Here, history lived in the physical grit of youth. On Saturday afternoons, Mao Zedong and his classmates swam across the cold currents of the Xiang River, arriving at the cottage with wet hair and exhausted limbs. They slept on the nearby graves, ate wild berries, and exposed their skin to the "three baths" of sun, wind, and rain to harden their resolve. In the spring of 1918, Mao and Cai set out from this threshold with the coarse straw of their sandals, a single umbrella, and a travel bag containing their inkstones to survey the countryside.
Inside the three-bay, chuandou-style timber frame, the air carried the scent of ink and woodsmoke. On April 14, 1918, thirteen young patriots gathered in the central hall to establish the Xinmin Society. They sat around a simple wooden table, initially aiming to reform local customs and cultivate character.
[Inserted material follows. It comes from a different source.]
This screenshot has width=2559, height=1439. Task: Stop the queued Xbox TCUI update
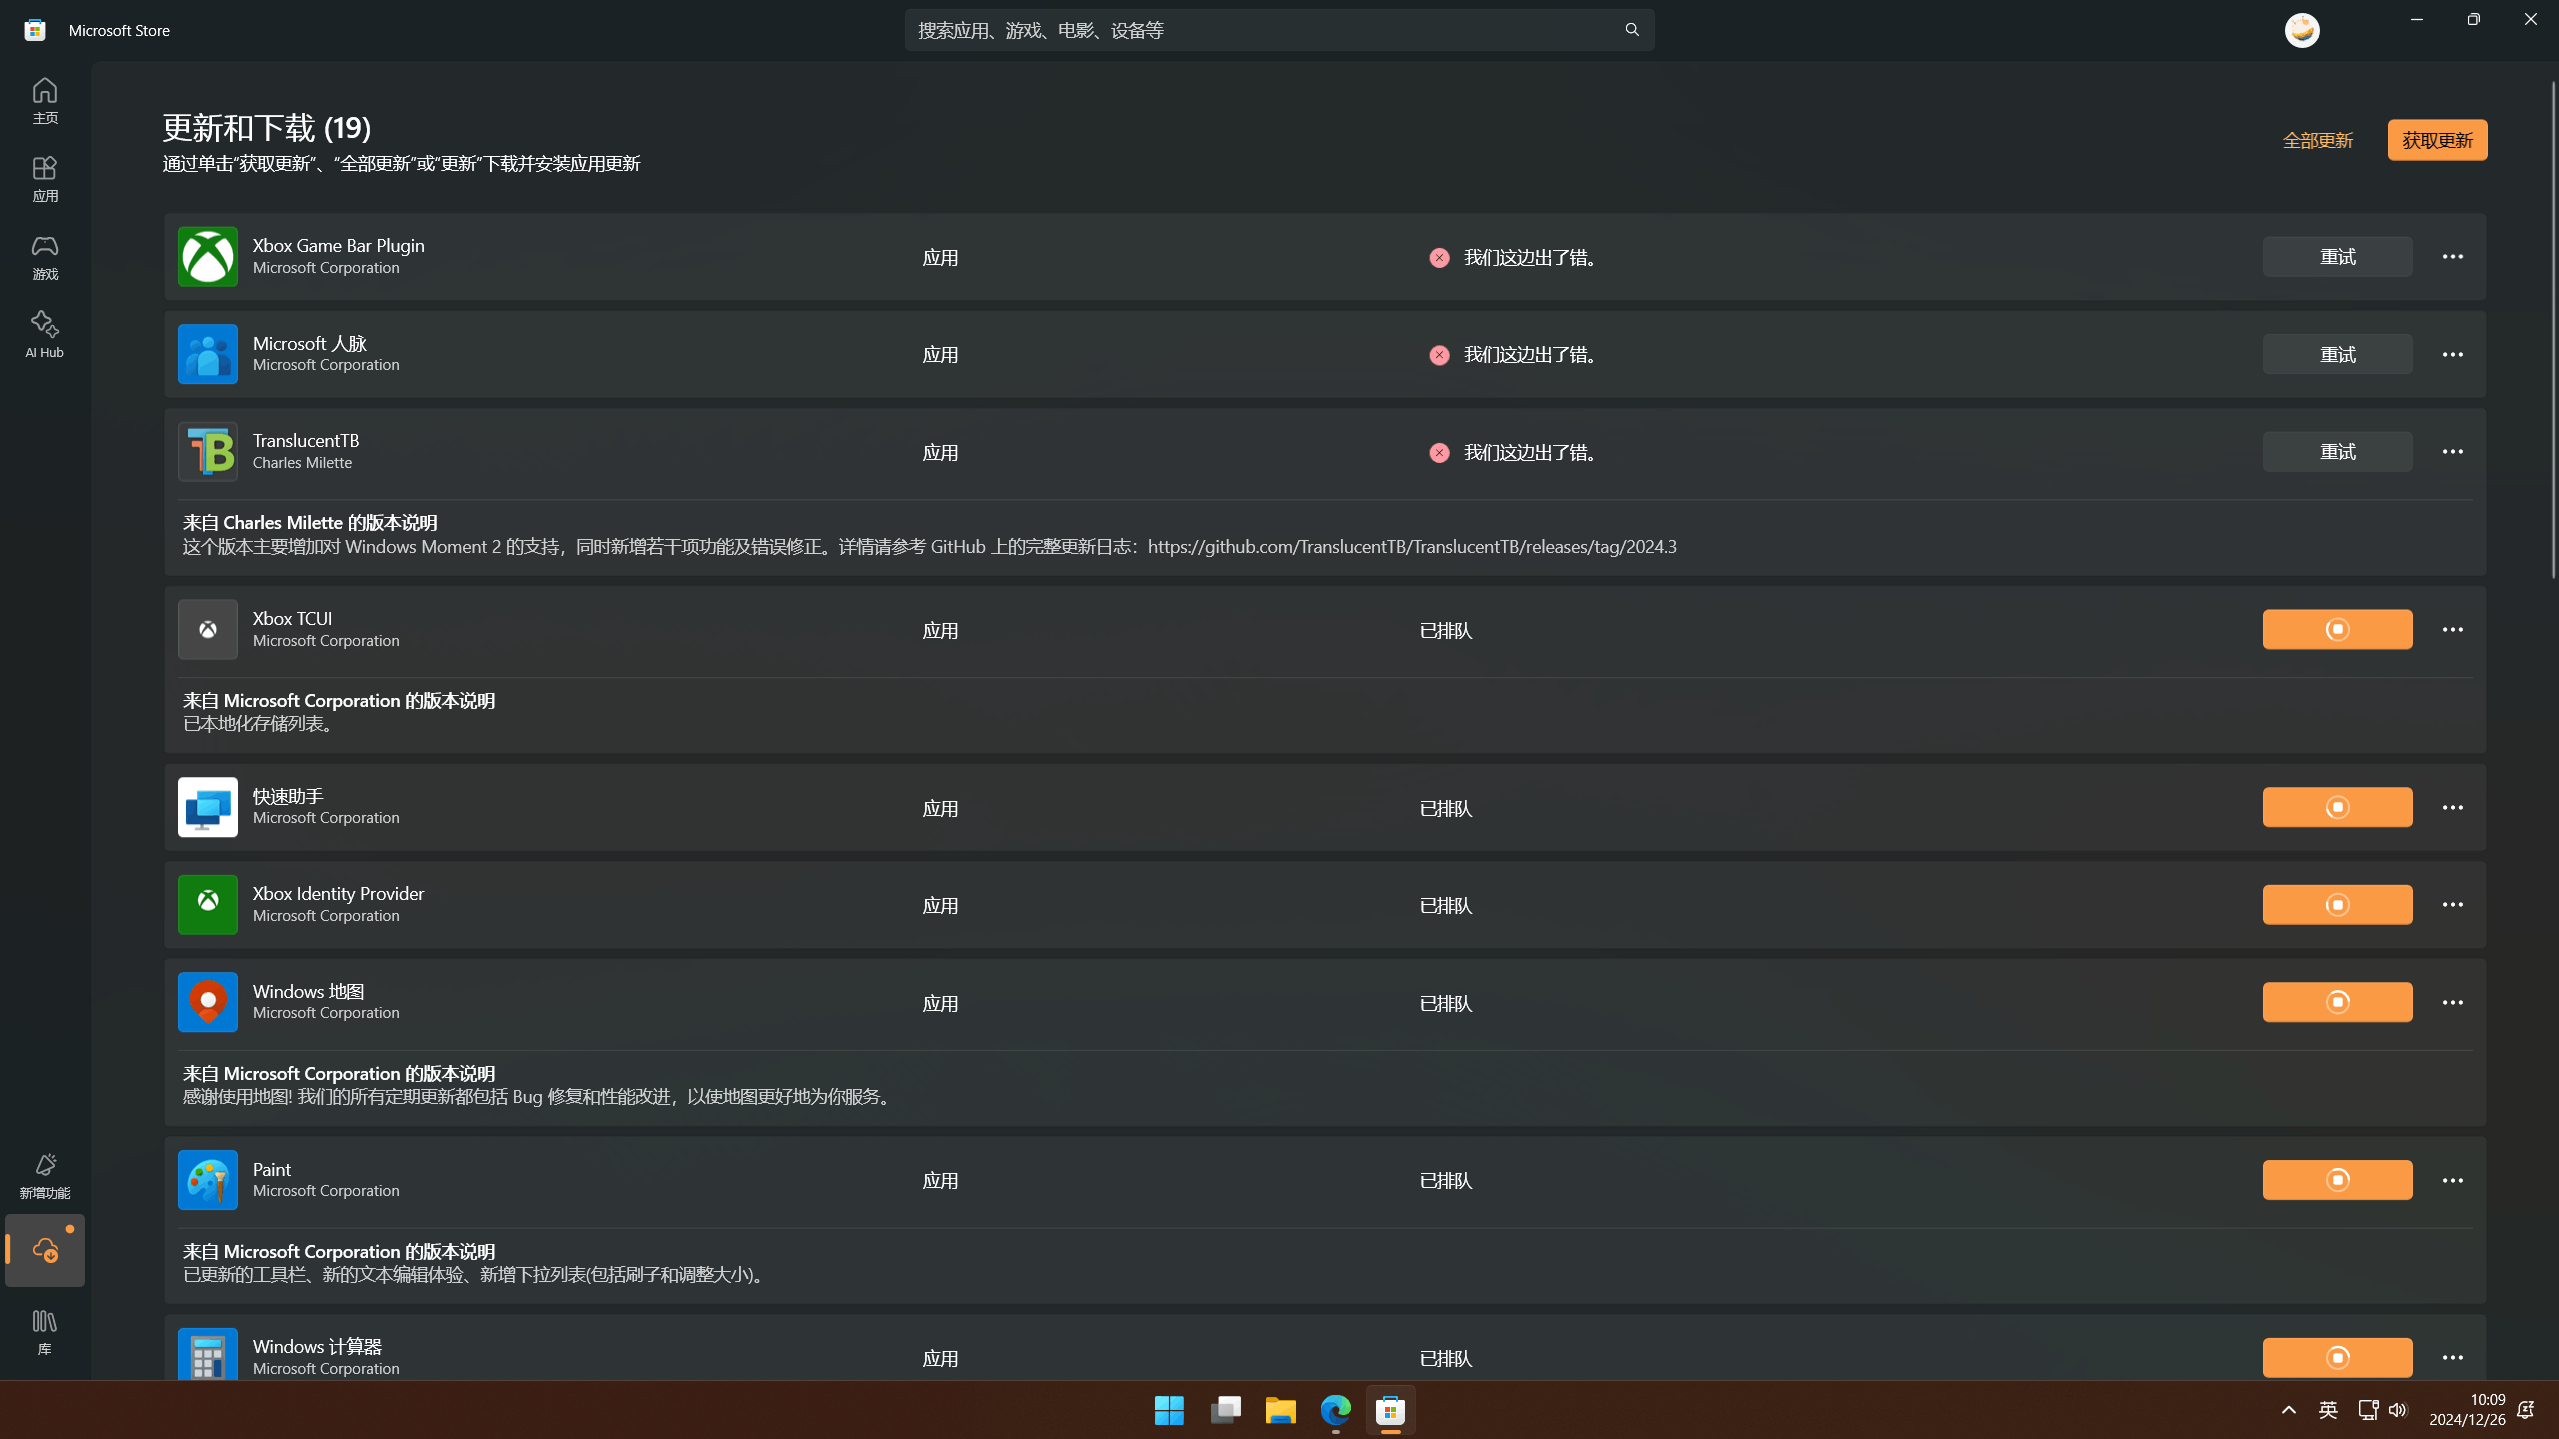pyautogui.click(x=2336, y=629)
This goal soon expanded to a grander mission: transforming China and the world.
The domestic spaces tell stories of deep solidarity. In 1919, Ge Jianhao cared for Mao’s ailing mother in these rooms, a period captured in a rare family photograph taken nearby. The original structure burned to ash during the Wenxi Fire of 1938. The 1984 reconstruction faithfully preserves its 175-square-meter footprint. Today, visitors pass through a rustic bamboo fence and under the wooden plaque reading "Wei Chi Ji Lu" to enter. Calligraphy by Deng Xiaoping and Chen Yun marks the entrance, inviting modern observers to touch the cool plaster walls and hear the echoes of a generation that dared to rewrite the future from a grave-keeper's hut.